The Defense Advanced Research Projects Agency (DARPA) Biotechnology Office awarded scientists at the Center for BrainHealth at UT Dallas a $401,000 grant to develop a method that would map and quantify aspects of the social brain. Researchers will investigate deception using imaging technology and advanced mathematical analysis to quantify its brain-basis. The study will incorporate the impact of cultural differences, an aspect increasingly relevant to military intelligence gathering operations.

“Previous studies indicate that individuals accurately judge someone as truthful only 54 percent of the time,” said study principal investigator Dr. Daniel Krawczyk, associate professor at UT Dallas and the Debbie and Jim Francis Chair in BrainHealth at the Center for BrainHealth. “There is some evidence to suggest that we might actually have a better chance at correctly assessing whether someone is telling the truth or not using intuition rather than deliberate thought. These implicit, often rapid judgments we typically associate with intuition must exist at some level in the brain and are exactly what we are trying to capture.”

The pilot study will include 50 volunteers who will review video scenarios of people telling lies or truths while undergoing functional magnetic resonance imaging (fMRI). The research team will assess brain patterns when an individual is observing lies or truths, and when an individual is perceiving someone as trustworthy or untrustworthy. The researchers will examine whether cultural difference among the test subjects affect the ability of people to recognize these two types of deception.

The researchers will utilize a computerized, advanced mathematical approach called multivariate pattern analysis (MVPA) to assess the brain patterns.

“MVPA is a particularly useful analysis for this problem because we think that multiple brain areas will be involved in making subtle estimates of trust from faces. Adding to this, the problem of making trust judgments cross-culturally, will further complicate the brain’s task,” said co-principal investigator Dr. Alice O’Toole, Aage and Margareta Møller Professor in the School of Behavioral and Brain Sciences. “MVPA has an important advantage over other kinds of functional neuroimaging analyses in that it can detect differences in brain patterns, above and beyond simple differences in the strength of the neural response.”

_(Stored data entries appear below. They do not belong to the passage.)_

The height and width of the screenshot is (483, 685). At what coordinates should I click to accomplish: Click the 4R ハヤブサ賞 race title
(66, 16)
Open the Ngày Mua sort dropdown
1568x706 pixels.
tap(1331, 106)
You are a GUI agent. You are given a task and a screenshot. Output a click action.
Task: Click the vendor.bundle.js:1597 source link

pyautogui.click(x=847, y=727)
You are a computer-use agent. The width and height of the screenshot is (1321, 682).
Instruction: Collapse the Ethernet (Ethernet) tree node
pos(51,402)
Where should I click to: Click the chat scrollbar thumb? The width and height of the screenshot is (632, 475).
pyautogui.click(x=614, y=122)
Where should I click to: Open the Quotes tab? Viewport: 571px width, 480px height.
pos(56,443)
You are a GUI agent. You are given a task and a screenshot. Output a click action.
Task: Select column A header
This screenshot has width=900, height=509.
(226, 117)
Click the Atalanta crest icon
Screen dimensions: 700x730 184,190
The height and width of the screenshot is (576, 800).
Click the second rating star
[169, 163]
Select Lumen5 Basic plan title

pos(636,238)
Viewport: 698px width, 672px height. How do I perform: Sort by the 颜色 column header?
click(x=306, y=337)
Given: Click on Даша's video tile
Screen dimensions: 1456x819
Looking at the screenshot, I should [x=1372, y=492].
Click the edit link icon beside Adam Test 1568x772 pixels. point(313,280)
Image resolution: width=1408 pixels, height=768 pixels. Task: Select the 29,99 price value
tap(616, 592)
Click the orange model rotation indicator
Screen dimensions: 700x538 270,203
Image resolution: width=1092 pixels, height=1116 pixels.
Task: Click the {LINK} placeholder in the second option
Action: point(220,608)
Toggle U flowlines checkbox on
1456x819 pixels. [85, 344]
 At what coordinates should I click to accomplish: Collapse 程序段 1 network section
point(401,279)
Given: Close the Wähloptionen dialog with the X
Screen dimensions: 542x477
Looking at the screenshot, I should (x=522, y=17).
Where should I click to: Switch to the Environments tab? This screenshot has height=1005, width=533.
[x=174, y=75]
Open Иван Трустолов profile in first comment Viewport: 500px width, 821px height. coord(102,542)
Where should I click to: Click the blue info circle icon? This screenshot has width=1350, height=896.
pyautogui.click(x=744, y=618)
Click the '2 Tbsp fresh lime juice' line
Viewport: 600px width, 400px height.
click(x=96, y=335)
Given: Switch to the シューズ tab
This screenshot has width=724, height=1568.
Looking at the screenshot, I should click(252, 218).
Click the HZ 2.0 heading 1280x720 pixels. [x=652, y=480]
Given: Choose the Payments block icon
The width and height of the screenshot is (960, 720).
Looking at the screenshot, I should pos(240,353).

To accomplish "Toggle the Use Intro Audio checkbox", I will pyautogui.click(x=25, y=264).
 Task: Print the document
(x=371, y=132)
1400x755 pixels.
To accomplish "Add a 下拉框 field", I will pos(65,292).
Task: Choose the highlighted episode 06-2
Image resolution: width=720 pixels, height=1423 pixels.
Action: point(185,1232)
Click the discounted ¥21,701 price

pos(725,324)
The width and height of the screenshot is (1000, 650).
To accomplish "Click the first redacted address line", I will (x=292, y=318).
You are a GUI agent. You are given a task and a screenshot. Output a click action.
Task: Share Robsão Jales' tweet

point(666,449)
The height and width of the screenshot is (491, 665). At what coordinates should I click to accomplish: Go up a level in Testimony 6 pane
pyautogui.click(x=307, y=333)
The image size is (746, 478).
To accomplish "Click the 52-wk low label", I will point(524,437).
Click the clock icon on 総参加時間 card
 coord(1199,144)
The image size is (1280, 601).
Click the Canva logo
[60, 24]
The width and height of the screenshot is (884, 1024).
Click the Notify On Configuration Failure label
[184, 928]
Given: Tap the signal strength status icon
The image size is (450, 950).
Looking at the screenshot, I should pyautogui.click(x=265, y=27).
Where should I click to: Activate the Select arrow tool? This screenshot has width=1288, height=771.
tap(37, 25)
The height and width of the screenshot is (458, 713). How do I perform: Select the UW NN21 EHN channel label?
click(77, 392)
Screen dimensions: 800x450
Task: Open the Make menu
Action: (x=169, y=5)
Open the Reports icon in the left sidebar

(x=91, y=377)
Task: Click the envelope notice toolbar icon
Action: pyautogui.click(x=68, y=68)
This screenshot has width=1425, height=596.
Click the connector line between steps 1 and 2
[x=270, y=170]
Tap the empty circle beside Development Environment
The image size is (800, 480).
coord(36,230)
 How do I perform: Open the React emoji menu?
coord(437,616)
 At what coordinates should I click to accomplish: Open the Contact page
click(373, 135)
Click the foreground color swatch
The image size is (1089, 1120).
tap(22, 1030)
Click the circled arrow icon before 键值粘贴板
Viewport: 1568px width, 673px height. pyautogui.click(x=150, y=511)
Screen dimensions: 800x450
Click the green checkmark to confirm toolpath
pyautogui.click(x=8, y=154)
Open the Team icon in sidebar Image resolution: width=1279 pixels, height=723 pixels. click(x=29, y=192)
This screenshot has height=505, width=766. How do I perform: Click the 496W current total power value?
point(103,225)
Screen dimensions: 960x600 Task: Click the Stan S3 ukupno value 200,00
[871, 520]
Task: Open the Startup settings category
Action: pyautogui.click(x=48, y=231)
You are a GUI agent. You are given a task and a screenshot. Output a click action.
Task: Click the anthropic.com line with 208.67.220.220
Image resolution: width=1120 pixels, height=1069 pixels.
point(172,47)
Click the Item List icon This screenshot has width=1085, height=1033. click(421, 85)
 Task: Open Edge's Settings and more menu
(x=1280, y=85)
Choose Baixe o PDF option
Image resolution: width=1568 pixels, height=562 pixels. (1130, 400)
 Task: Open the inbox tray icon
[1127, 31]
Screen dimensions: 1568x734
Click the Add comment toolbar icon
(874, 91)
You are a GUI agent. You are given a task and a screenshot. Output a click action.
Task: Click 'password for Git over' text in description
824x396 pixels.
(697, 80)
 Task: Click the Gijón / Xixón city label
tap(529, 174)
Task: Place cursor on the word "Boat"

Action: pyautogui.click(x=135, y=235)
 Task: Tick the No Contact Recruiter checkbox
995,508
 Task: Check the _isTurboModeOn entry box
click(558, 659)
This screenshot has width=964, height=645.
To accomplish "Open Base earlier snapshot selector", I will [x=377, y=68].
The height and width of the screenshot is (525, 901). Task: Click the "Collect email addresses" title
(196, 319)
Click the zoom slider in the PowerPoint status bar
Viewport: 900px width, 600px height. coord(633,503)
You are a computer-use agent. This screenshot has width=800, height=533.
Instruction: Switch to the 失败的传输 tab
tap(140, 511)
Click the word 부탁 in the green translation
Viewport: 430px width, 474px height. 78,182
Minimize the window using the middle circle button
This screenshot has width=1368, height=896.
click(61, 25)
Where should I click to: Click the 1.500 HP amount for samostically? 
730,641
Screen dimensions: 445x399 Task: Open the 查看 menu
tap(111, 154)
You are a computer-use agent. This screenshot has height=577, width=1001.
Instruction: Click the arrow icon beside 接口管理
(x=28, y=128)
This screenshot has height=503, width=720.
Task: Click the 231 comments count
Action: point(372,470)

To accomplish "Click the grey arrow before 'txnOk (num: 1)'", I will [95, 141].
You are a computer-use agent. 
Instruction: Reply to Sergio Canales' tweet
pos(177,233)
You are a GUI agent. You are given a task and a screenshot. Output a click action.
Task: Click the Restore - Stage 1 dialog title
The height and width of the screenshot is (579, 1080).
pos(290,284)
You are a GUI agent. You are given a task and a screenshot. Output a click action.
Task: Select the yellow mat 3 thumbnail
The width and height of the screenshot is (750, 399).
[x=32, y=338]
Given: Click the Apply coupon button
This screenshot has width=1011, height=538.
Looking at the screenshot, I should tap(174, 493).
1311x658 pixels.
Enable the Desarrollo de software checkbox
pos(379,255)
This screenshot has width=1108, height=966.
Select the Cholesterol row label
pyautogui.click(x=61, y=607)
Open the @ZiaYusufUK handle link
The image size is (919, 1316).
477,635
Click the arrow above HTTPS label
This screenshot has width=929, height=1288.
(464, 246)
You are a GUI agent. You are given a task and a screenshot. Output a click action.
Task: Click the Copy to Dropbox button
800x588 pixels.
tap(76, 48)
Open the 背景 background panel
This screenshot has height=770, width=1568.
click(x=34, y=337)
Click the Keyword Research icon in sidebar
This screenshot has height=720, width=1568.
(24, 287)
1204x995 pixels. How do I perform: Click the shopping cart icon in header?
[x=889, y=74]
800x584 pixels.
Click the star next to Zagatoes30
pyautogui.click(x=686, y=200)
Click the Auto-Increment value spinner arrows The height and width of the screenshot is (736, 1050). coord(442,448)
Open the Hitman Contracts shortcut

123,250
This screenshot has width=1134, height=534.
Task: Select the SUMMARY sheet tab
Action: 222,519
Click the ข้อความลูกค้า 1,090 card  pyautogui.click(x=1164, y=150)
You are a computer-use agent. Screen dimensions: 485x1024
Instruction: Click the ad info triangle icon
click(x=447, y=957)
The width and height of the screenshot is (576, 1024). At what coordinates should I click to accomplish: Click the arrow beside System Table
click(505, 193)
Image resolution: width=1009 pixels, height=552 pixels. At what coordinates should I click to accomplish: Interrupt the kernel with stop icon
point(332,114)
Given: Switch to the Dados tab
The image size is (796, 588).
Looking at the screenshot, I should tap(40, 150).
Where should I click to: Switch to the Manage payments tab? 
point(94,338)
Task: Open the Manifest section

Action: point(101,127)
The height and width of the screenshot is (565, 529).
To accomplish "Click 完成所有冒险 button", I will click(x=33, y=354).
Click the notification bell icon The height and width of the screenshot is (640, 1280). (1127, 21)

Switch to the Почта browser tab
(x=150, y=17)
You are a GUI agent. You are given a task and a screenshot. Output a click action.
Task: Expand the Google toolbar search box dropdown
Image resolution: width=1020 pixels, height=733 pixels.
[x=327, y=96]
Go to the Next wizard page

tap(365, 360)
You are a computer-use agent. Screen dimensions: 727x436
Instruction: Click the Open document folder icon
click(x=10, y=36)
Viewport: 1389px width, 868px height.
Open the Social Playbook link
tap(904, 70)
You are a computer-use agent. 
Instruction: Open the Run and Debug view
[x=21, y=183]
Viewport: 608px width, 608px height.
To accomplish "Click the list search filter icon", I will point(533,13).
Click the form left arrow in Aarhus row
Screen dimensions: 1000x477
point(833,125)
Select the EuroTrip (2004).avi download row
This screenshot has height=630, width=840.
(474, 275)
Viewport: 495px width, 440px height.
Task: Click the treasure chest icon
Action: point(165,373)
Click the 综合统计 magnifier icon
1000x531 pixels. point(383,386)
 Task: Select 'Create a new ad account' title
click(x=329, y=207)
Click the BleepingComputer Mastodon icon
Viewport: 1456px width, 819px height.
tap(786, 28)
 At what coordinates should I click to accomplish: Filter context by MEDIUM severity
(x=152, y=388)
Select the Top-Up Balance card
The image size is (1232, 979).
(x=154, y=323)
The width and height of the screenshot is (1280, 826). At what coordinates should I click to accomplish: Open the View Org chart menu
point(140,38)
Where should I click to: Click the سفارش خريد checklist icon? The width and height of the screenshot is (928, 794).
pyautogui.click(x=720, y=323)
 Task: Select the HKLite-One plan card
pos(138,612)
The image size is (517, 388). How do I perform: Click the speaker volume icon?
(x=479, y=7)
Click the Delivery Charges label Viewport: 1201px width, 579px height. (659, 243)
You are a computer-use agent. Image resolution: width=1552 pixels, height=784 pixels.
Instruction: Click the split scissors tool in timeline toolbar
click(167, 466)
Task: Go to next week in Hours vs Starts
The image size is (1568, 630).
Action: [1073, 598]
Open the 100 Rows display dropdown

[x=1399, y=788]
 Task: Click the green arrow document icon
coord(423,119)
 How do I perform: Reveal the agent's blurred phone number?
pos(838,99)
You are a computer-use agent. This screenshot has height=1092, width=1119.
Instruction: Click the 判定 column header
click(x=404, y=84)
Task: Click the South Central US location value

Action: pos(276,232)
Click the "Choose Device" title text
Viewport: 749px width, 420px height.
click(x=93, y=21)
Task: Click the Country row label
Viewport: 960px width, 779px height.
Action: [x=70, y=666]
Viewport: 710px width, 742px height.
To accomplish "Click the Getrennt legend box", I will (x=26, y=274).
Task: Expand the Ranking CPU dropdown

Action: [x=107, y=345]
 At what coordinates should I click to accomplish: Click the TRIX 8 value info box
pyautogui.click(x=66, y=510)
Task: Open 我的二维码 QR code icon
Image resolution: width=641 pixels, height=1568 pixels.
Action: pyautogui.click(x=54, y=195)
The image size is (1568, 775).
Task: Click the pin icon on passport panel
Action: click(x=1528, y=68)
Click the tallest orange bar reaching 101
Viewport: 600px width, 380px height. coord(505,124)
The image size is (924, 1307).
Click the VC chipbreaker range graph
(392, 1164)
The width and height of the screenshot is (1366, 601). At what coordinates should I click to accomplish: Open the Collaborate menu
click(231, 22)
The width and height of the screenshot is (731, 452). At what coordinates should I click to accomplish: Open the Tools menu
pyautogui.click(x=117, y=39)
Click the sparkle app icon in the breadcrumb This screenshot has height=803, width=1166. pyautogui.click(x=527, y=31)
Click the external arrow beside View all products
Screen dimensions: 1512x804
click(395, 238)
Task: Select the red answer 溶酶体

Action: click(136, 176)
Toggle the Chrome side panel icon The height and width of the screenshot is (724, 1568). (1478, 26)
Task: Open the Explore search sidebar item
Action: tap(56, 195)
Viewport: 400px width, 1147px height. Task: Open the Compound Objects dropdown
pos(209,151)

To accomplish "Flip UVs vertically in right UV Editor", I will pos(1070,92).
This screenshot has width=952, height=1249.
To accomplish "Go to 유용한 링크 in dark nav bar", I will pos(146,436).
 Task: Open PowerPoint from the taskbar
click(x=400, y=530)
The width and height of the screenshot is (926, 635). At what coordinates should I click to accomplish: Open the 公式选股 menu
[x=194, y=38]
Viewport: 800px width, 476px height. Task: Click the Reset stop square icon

Traditionally, social engagement measurement tools have been qualitative in nature with self-reports and surveys.

“Of utmost importance is demonstrating not who is lying or who is not trustworthy, but that we can use this method to decode the social brain. Past imaging data analysis has compared brain activity levels in different brain regions or in different conditions under the false assumption that brain regions operate independently from one another,” said Leanne Young, Center for BrainHealth research assistant who is working on the study. “Our thought is that if we can use more sophisticated, complex mathematics, we will be able to decode brain behaviors during very complex social situations and provide a base for the quantitative data that DARPA seeks.”

“There is nothing more important than our ability to interact socially,” said study collaborator Dr. James Bartlett, interim dean of the School of Behavioral and Brain Sciences. “If we can map what is happening at a neural level and tie those patterns to an individual’s thoughts or actions in a healthy brain, we believe we will eventually have the ability to use that information to drive therapeutic treatments for various social impairments such as autism, post-traumatic stress disorder, schizophrenia and others.”

The results of this study may help DARPA effectively measure the complex social aspects of military training and operations in environments where social intelligence is critical for cross-cultural awareness, interactions and, ultimately, survival.

This material is based upon work supported by the Space and Naval Warfare Systems Center, Pacific, under Award No. N66001-15-1-4037.  Any opinions, findings, and conclusions or recommendations expressed in this publication are those of the author(s) and do not necessarily reflect the views of the Space and Naval Warfare Systems Center, Pacific.